IFC Films presents Jeff Baena’s Spin Me Round in about 20 markets. Written by Baena, Alison Brie. Starring Brie Alessandro Nivola, Aubrey Plaza, Molly Shannon, Zach Woods, Ayden Mayeri, Ben Sinclair, Tim Heidecker, Debby Ryan, Fred Armisen, Lil Rey Howery. Plaza’s Emily The Criminal from Roadside Attractions opened last week.

Brie is the manager of an Italian restaurant chain who wins a chance to attend the franchise’s educational immersion program in Italy. What she thought would be a romantic getaway devolves into chaos and catastrophe. Deadline’s SXSW review here.

National Geographic Documentary Films presents The Territory, the first feature by Alex Pritz, produced by Darren Aronofsky and Sigrid Dyekjaer. Opens at the Film Forum in NYC and Laemmle in LA with a national rollout to followPremiered at Sundance, winning the Special Jury Award for Documentary Craft and World Cinema Documentary Audience Award. It follows the fight of the Indigenous Uru-eu-wau-wau people in Brazil – less than 190 of them – against land-grabbing incursions of non-native farmers causing major deforestation. Co-produced by the Uru-eu-wau-wau community. Gripping verite-style footage shot by the community, who set up a media team to expose what happening on the ground.
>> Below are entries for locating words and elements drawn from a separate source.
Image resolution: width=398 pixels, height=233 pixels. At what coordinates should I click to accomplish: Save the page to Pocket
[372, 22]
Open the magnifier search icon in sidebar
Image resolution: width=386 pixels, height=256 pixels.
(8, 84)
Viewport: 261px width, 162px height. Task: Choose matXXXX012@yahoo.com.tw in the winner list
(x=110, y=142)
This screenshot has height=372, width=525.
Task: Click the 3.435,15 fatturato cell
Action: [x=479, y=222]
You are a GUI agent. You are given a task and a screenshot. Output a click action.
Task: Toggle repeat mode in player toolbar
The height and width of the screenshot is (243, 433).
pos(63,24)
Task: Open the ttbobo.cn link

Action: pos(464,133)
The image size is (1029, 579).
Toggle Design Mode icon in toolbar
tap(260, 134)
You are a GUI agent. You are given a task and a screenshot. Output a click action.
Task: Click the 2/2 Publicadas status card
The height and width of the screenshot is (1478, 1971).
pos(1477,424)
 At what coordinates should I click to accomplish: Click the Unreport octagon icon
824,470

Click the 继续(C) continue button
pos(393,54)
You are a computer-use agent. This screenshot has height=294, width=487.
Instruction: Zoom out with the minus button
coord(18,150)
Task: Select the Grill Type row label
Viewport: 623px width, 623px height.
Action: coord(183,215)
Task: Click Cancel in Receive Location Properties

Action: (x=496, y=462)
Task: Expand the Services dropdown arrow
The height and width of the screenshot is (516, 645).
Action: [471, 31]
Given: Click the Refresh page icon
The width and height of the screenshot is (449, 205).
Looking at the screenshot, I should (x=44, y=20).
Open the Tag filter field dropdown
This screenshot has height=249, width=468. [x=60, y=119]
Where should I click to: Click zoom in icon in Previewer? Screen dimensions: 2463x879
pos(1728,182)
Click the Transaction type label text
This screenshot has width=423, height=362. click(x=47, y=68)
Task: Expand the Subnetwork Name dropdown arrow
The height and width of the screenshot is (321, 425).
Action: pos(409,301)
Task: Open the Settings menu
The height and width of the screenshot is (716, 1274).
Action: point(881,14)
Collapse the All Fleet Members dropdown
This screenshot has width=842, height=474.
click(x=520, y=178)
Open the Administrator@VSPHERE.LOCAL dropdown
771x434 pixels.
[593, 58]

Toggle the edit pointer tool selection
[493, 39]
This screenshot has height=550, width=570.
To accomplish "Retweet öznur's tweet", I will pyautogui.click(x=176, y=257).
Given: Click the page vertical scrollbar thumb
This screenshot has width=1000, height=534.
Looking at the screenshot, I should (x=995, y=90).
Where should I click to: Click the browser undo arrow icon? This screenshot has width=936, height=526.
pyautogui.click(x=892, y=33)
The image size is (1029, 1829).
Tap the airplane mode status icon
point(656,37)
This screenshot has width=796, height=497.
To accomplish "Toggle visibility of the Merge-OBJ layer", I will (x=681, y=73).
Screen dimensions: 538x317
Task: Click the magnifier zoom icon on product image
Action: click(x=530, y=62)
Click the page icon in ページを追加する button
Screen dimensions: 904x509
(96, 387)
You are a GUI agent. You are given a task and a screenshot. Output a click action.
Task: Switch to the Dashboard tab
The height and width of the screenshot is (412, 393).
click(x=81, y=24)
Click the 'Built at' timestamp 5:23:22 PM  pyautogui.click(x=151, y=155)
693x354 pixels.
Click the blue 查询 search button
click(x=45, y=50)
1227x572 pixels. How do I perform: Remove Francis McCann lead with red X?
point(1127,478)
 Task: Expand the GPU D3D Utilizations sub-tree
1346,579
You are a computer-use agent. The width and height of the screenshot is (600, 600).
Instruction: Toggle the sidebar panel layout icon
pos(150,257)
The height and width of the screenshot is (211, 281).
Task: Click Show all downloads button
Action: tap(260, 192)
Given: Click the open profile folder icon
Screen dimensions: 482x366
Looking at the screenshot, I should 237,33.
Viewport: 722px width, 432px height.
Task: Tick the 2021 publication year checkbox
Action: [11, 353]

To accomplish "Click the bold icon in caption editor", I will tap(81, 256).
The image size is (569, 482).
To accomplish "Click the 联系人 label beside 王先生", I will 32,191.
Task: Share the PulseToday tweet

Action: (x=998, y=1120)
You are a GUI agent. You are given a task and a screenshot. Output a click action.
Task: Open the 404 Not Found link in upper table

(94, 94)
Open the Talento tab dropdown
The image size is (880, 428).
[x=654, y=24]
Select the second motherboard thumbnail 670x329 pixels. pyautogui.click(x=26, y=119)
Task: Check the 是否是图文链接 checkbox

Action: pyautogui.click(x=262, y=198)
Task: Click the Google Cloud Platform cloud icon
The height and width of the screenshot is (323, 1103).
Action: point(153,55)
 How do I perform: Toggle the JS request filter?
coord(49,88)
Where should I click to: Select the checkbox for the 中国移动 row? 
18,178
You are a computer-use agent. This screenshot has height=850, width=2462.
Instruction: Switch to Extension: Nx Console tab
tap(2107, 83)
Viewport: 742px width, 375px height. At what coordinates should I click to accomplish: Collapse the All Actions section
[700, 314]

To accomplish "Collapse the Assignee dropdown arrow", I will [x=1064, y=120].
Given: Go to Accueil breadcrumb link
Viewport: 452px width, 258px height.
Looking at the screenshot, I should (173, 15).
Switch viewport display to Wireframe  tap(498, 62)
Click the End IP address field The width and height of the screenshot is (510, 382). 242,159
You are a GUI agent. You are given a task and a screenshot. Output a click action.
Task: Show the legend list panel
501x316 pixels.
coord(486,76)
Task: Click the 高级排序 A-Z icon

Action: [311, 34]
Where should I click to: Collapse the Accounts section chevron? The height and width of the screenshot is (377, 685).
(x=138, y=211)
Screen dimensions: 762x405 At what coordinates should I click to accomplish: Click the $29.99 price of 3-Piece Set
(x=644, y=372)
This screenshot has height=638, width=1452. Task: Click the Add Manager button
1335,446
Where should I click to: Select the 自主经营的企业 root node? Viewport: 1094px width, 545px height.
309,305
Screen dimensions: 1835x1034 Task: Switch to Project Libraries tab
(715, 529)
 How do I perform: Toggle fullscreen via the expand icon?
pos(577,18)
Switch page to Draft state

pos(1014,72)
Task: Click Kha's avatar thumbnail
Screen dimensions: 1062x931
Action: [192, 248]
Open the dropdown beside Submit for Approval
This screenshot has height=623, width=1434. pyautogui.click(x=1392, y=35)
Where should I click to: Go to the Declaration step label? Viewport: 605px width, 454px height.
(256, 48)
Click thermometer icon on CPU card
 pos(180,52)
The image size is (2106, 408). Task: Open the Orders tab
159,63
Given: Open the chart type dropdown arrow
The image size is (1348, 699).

Deadline story here.

Super Ltd presents Three Minutes – A Lengthening. Narrated by Helena Bonham Carter, Directed by Bianca Stigter and executive produced by Steve McQueen. A discovery of three minutes of footage from a Jewish community in Poland in 1938. Opens in NYC at the Quad Cinema. Premiered at the Giornate degli Autori in Venice last year, official selection at Toronto, Telluride and at Sundance 2022. See Deadline’s Sundance Studio here. The footage, shot by David Kurtz in 1938, are the only moving images remaining of the Jewish inhabitants of Nasielsk, Poland before the Holocaust. The film explores the human stories hidden within the celluloid. Expanding next week.

Vertical Entertainment presents writer-director Robert Budreau’s dramatic thriller Delia’s Gone on 214 screens. Louis (Stephan James), who has a mental disability lives with his older sister Delia (Genelle Williams), who struggles with addiction following their father’s death. After a night of drinking, her truck is found abandoned at a bar, drawing suspicion from the local sheriff (Marisa Tomei) who soon discovers she’s been killed. Evidence points to Louis who, pressured by police, pleads guilty and is sentenced to five years in prison for his sister’s murder. Confined to a home care facility, he’s visited by Stacker (Travis Fimmel), one of the men to last see Delia alive. It seems there’s more to her death than meets the eye.

Screen Media opens The Immaculate Room on ten screens. Starring Emile Hirsch, Kate Bosworth, Ashley Greene and M. Emmet Walsh, Written and directed by Mukunda Michael Dewil. Follows a seemingly perfect couple who take part in a psychological experiment that will reward them $5 million if they can stay in a perfectly white room for 50 days. But the room is much more than it seems.

Good Deed Entertainment and Cranked Up Films Present Latvian fairy tale Squeal in NYC (Alamo Manhattan) and LA (Laemmle Music Hall). Filmmaker Aik Karapetian’s dark comedy played at Fantastic Fest. Samuel (Kevin Janssens) is far from home searching for his father in remote Eastern Europe on the edges of a mythical forest. A minor road accident leads to an unfortunate chance meeting with a pig-farmer’s daughter Kirke (Laura Siliņa).